Geriye kaldı yüzde 90!
Paylaş
Elif Ergin

“Harçlar kaldırılsın diyorlardı, bağırıp çağırıyorlardı, kaldırdık işte harçları…” hükümet sözcülerinin 1. öğretim ve açıktan öğretim harçlarının kaldırılmasını desteklerken söyledikleri sözü okuduk az önce.” Parasız eğitim gerçek oldu.” dediler öyle mi oldu gerçekten? Eğitim parasız mı artık? Üniversiteler sermayenin hizmetkarı haline getirilmiş, teknik okullara kurulan teknokentler artmış, kampuskart uygulamaları ile öğrenciler banka müşterileri haline getirilmişken parasız eğitim gerçek mi oldu şimdi?

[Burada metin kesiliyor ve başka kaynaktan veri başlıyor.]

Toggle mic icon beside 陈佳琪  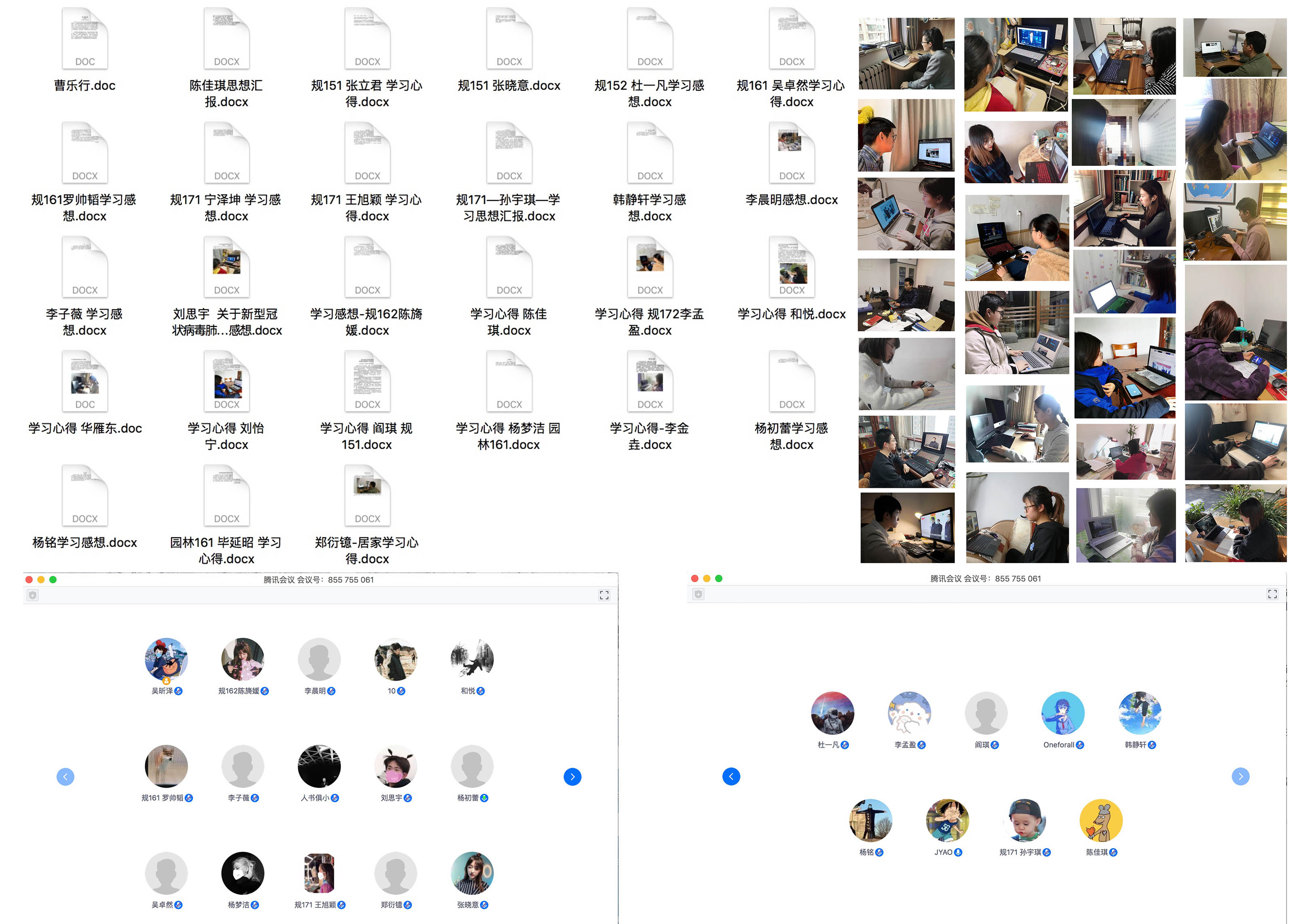1113,853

Parasız eğitimi nasıl tanımladığımızla alakalı bir durum bu. Parasız eğitim bir öğrencinin okul hayatı boyunca devlet tarafından desteklenmesi, barınma ulaşım yemek gibi temel ihtiyaçlarının devlet tarafından karşılanması anlamına gelir. Her türlü temel ihtiyaçların karşılanmasında devletin elini çektiği, öğrenciler için parasız yatılı eğitim olanağı gibi sosyal devlet uygulamalarını sona erdiren, bu tür kamusal hizmetleri piyasalaştıran liberal politikalar güdümünde yaşıyoruz. Ekonomi politikasının böylesine net ve keskin olduğu bir dönemde tabiî ki ‘harçları kaldırdık parasız eğitimi gerçekleştirdik’ sözleri de çok komik kalıyor.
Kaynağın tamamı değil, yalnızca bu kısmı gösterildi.